● **Records on target coordinates**:
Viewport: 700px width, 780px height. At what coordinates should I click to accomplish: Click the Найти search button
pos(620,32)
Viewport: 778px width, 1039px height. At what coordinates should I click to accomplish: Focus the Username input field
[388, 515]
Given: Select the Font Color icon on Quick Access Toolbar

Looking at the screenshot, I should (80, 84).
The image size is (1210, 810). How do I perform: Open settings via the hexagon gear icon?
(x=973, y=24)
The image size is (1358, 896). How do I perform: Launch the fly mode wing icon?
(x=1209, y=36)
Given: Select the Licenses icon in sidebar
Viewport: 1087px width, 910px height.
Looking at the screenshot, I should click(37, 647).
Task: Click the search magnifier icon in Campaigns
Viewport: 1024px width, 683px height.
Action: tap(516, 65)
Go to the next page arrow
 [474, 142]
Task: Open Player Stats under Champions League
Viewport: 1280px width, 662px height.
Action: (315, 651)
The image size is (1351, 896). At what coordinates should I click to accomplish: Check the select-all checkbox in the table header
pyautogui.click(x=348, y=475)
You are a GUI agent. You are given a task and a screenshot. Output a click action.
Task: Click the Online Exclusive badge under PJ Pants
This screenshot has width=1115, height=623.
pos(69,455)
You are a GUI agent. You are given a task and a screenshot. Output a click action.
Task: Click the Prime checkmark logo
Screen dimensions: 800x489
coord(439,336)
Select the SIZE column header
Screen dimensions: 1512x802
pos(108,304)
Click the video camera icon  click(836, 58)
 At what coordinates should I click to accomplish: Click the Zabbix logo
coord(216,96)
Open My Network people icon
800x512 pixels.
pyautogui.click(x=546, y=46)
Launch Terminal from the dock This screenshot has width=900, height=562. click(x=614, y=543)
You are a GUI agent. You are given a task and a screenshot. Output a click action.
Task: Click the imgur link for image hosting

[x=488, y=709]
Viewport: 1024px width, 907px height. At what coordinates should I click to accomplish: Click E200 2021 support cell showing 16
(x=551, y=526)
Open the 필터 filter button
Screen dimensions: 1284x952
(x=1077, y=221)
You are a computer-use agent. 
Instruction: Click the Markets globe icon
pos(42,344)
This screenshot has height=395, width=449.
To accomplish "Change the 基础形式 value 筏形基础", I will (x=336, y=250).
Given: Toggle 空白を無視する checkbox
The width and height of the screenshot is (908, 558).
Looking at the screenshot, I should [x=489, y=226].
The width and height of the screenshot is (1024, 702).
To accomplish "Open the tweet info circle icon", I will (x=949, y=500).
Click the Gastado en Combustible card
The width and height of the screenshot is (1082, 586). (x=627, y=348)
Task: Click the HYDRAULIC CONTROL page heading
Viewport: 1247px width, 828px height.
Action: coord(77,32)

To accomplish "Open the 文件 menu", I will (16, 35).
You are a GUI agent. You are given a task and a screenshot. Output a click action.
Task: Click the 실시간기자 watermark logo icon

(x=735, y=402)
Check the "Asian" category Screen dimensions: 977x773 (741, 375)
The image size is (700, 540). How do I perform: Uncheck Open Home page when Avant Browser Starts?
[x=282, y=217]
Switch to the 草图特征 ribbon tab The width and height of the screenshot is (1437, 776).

● **Set task**:
Put every line of the records above into a Markdown table with the columns Row and Line, numbering the rows in order and skipping blank lines.

● **Task answer**:
| Row | Line |
|---|---|
| 1 | Viewport: 700px width, 780px height. At what coordinates should I click to accomplish: Click the Найти search button |
| 2 | pos(620,32) |
| 3 | Viewport: 778px width, 1039px height. At what coordinates should I click to accomplish: Focus the Username input field |
| 4 | [388, 515] |
| 5 | Given: Select the Font Color icon on Quick Access Toolbar |
| 6 | Looking at the screenshot, I should (80, 84). |
| 7 | The image size is (1210, 810). How do I perform: Open settings via the hexagon gear icon? |
| 8 | (x=973, y=24) |
| 9 | The image size is (1358, 896). How do I perform: Launch the fly mode wing icon? |
| 10 | (x=1209, y=36) |
| 11 | Given: Select the Licenses icon in sidebar |
| 12 | Viewport: 1087px width, 910px height. |
| 13 | Looking at the screenshot, I should click(37, 647). |
| 14 | Task: Click the search magnifier icon in Campaigns |
| 15 | Viewport: 1024px width, 683px height. |
| 16 | Action: tap(516, 65) |
| 17 | Go to the next page arrow |
| 18 |  [474, 142] |
| 19 | Task: Open Player Stats under Champions League |
| 20 | Viewport: 1280px width, 662px height. |
| 21 | Action: (315, 651) |
| 22 | The image size is (1351, 896). At what coordinates should I click to accomplish: Check the select-all checkbox in the table header |
| 23 | pyautogui.click(x=348, y=475) |
| 24 | You are a GUI agent. You are given a task and a screenshot. Output a click action. |
| 25 | Task: Click the Online Exclusive badge under PJ Pants |
| 26 | This screenshot has width=1115, height=623. |
| 27 | pos(69,455) |
| 28 | You are a GUI agent. You are given a task and a screenshot. Output a click action. |
| 29 | Task: Click the Prime checkmark logo |
| 30 | Screen dimensions: 800x489 |
| 31 | coord(439,336) |
| 32 | Select the SIZE column header |
| 33 | Screen dimensions: 1512x802 |
| 34 | pos(108,304) |
| 35 | Click the video camera icon  click(836, 58) |
| 36 |  At what coordinates should I click to accomplish: Click the Zabbix logo |
| 37 | coord(216,96) |
| 38 | Open My Network people icon |
| 39 | 800x512 pixels. |
| 40 | pyautogui.click(x=546, y=46) |
| 41 | Launch Terminal from the dock This screenshot has width=900, height=562. click(x=614, y=543) |
| 42 | You are a GUI agent. You are given a task and a screenshot. Output a click action. |
| 43 | Task: Click the imgur link for image hosting |
| 44 | [x=488, y=709] |
| 45 | Viewport: 1024px width, 907px height. At what coordinates should I click to accomplish: Click E200 2021 support cell showing 16 |
| 46 | (x=551, y=526) |
| 47 | Open the 필터 filter button |
| 48 | Screen dimensions: 1284x952 |
| 49 | (x=1077, y=221) |
| 50 | You are a computer-use agent.  |
| 51 | Instruction: Click the Markets globe icon |
| 52 | pos(42,344) |
| 53 | This screenshot has height=395, width=449. |
| 54 | To accomplish "Change the 基础形式 value 筏形基础", I will (x=336, y=250). |
| 55 | Given: Toggle 空白を無視する checkbox |
| 56 | The width and height of the screenshot is (908, 558). |
| 57 | Looking at the screenshot, I should [x=489, y=226]. |
| 58 | The width and height of the screenshot is (1024, 702). |
| 59 | To accomplish "Open the tweet info circle icon", I will (x=949, y=500). |
| 60 | Click the Gastado en Combustible card |
| 61 | The width and height of the screenshot is (1082, 586). (x=627, y=348) |
| 62 | Task: Click the HYDRAULIC CONTROL page heading |
| 63 | Viewport: 1247px width, 828px height. |
| 64 | Action: coord(77,32) |
| 65 | To accomplish "Open the 文件 menu", I will (16, 35). |
| 66 | You are a GUI agent. You are given a task and a screenshot. Output a click action. |
| 67 | Task: Click the 실시간기자 watermark logo icon |
| 68 | (x=735, y=402) |
| 69 | Check the "Asian" category Screen dimensions: 977x773 (741, 375) |
| 70 | The image size is (700, 540). How do I perform: Uncheck Open Home page when Avant Browser Starts? |
| 71 | [x=282, y=217] |
| 72 | Switch to the 草图特征 ribbon tab The width and height of the screenshot is (1437, 776). |